Sunday, April 15, 2007

Flak me, baby, flak me!

This article from the Columbia Journalism Review sent my black PR heart all a-flutter. In a nutshell, the CJR reports that the public’s access to truthful and unbiased health-related news is being compromised as more and more news organizations across the United States use hospital-produced stories as part of their regular programming. As a practitioner of sorts I am always looking for new and creative ways to flog my client’s agenda to various media outlets and I am always excited to hear about successful PR efforts.


Of course this kind of quasi-journalism isn’t new in the Philippines where relationships with the right media people can land you (or more accurately, your client) a good spot in the news. Personally, I’ve always had a love-hate feeling towards public relations. As a reader, I hate it when editors get sloppy and let in too many PR stories in their pages. But on the other hand, I can’t deny that I feel a sense of fulfillment (albeit short-lived) whenever I see my client in the papers. A story means that your days of writing, scheming and groveling have paid off—for now. And in spite of myself, I can’t help but feel gleeful admiration whenever I see a good PR story take prominent place in the news. Bully for you fellow flaks!


Selling stories to the media isn’t really as shocking as it sounds. That, in essence, is what flaks do. What’s apparently disturbing about the CJR story is that it involves institutions whose supposed mandate is to care for sick people. But stripped of this lofty directive a hospital is really just a service-oriented business. And as such, it needs to take care of its bottomline. If selling feel-good but self-aggrandizing stories to an unsuspecting public is what will keep the “customers” coming then so be it. In the end, the onus falls on the media.

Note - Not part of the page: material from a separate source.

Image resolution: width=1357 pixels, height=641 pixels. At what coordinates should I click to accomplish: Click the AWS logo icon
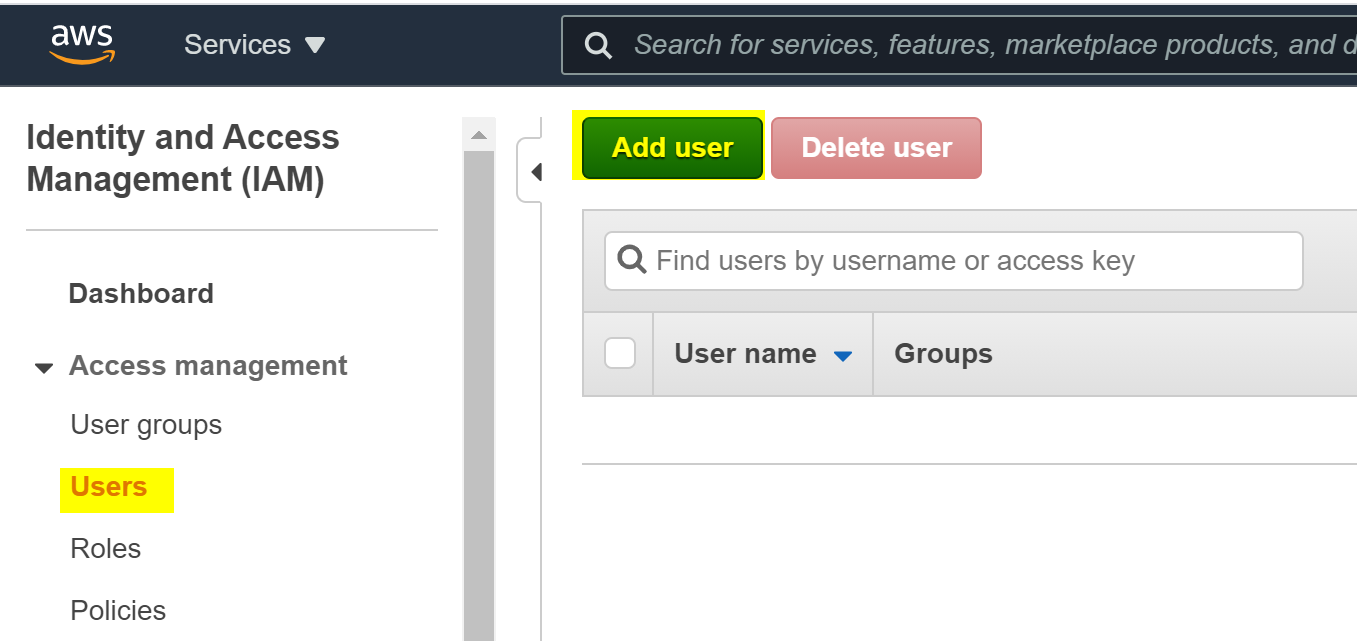[x=82, y=44]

For all of the effort that goes into award-winning campaign strategies, brilliantly-crafted messages and well-written stories, PR is really all about getting your client out there. Sometimes it entails using disingenuous methods to get your stories across. It’s not pretty but it’s how flaks are measured in the end. And yes, even as I write this I suspect my soul is slowly turning hot and crispy in one of Hell’s many circles. But as Daffy Duck so eloquently lisped, “Well, it’sth a living.”


The Epidemic
By Trudy Lieberman

When 19 thousand viewers tuned in to the 7 a.m. news on KTBC-TV, the local Fox channel in Austin,Texas, in mid-January, they heard the anchor, Joe Bickett, introduce a story about a new electronic rehabilitation system for injured kids. “Sharon Dennis has more on that,” Bickett said. Dennis then described how a lively fifteen-year-old named Merrill, who had sprained her ankle, was getting better thanks to the computer-guided rehab program that Cleveland Clinic researchers are calling “the world’s first virtual-only gym.”


The professional-looking story had that gee-whiz feel so typical of TV health news, explaining how the technology was making it easier for patients to get back to normal. It ended with “Sharon Dennis reporting.”


Viewers could be forgiven if they thought they were seeing real news reported by one of the station’s reporters. But Sharon Dennis does not work for KTBC. The story had been fed to the station by the Cleveland Clinic, the health care behemoth. Dennis, who earned her broadcasting bona fides at ABC News and at KOMO-TV in Seattle, works in Cleveland as the executive producer of the Cleveland Clinic News Service, in a windowless office on the fourth floor of the Intercontinental Hotel on the clinic’s sprawling 140-acre campus. There the clinic has constructed broadcast facilities for Dennis and her four-person staff, complete with three cameras, a background set, and an ON AIR sign purchased at Target. Every day, Dennis sends out prepackaged stories to, among others, Fox News Edge, a service for Fox affiliates that in turn distributes the pieces to 140 Fox stations. What Texas viewers heard that January morning was a script written at the Intercontinental Hotel.